- **About this exercise**:
Please find the lines in the following records that hold "share", and copy them.
++++++++++
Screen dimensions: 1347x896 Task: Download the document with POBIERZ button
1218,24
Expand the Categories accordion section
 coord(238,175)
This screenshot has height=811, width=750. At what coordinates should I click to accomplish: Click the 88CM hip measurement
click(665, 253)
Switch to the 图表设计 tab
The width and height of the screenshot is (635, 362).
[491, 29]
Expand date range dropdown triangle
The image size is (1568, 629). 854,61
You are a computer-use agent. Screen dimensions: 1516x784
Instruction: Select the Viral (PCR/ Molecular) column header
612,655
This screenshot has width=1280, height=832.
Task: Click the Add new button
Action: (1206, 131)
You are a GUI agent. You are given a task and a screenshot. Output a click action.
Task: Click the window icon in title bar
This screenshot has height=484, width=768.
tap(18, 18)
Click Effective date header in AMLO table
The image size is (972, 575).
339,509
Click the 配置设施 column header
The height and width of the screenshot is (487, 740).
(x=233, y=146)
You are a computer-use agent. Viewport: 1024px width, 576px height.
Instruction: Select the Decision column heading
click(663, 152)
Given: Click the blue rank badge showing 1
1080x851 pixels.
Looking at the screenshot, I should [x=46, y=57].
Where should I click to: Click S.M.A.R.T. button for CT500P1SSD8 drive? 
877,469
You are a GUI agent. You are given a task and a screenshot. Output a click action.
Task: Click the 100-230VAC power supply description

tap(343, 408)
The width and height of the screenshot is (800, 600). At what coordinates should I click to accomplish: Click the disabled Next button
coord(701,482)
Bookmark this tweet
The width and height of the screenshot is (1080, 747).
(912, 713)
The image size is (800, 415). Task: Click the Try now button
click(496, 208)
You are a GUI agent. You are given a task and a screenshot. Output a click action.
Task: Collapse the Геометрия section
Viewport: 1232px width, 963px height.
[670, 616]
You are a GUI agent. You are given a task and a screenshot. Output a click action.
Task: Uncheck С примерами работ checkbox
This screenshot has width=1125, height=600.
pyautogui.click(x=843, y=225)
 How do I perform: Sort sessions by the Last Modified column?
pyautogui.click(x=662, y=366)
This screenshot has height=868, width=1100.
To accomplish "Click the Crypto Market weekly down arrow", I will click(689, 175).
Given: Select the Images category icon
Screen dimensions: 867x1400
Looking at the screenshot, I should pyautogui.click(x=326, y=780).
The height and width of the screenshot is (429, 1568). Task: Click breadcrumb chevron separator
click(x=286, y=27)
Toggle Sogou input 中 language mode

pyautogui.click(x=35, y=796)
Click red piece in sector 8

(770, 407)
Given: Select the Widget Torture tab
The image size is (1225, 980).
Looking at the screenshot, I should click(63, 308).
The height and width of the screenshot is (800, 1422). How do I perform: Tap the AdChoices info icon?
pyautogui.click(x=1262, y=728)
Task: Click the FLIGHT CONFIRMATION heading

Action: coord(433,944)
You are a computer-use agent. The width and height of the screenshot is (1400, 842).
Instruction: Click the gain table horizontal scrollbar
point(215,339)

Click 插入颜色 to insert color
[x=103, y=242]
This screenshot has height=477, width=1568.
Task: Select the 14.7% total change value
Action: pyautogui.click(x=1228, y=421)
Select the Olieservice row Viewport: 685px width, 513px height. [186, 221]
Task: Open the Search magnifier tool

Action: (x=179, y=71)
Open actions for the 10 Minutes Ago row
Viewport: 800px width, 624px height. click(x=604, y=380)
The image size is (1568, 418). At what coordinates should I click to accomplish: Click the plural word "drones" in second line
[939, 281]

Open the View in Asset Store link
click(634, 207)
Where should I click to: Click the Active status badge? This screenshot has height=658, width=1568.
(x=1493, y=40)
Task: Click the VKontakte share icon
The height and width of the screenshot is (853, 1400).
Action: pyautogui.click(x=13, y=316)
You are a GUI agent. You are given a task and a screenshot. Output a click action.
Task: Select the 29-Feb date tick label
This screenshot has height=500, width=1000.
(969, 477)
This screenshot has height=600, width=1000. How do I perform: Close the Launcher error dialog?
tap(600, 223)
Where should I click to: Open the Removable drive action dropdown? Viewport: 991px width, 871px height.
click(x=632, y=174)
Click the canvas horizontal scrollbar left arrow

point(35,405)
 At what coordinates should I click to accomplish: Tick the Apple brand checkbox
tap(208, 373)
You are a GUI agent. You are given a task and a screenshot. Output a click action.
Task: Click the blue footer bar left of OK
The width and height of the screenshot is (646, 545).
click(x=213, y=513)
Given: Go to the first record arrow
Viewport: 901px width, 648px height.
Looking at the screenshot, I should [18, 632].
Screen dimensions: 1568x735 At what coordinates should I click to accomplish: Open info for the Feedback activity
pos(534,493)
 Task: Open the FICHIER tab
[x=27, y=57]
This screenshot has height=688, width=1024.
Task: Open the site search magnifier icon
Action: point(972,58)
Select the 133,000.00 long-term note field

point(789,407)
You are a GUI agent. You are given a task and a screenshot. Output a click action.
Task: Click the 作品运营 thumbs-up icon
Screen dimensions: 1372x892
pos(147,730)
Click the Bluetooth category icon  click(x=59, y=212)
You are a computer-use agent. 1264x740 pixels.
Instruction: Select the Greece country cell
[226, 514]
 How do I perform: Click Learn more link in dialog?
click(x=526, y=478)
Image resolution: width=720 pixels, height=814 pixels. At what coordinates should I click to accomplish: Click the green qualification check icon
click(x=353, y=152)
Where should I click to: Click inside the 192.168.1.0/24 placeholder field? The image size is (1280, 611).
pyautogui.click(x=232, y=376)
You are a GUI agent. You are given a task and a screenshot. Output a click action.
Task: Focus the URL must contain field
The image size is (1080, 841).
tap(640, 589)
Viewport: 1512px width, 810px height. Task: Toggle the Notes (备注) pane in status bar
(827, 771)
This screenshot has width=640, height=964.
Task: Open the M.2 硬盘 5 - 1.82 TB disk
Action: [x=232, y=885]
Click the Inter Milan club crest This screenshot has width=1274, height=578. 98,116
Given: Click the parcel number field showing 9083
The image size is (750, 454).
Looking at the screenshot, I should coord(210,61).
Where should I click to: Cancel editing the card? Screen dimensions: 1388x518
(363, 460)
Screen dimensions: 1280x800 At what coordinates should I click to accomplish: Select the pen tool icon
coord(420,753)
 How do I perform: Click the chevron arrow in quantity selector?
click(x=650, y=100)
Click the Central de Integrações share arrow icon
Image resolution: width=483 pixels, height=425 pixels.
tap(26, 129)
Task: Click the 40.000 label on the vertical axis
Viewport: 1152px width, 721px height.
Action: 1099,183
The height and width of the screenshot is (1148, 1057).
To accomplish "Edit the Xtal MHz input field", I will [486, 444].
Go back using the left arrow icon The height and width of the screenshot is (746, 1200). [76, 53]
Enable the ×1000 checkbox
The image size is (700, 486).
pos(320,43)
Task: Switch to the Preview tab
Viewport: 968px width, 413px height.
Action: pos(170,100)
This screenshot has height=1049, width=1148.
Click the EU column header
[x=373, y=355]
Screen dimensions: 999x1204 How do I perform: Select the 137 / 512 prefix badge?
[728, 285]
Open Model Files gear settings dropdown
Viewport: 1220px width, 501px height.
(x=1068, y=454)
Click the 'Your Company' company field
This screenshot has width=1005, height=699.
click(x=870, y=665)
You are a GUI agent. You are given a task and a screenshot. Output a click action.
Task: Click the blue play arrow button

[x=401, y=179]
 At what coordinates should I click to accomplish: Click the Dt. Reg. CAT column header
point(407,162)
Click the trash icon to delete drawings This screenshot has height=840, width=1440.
++++++++++
- **Result**:
Task: Click the VKontakte share icon
Click the Central de Integrações share arrow icon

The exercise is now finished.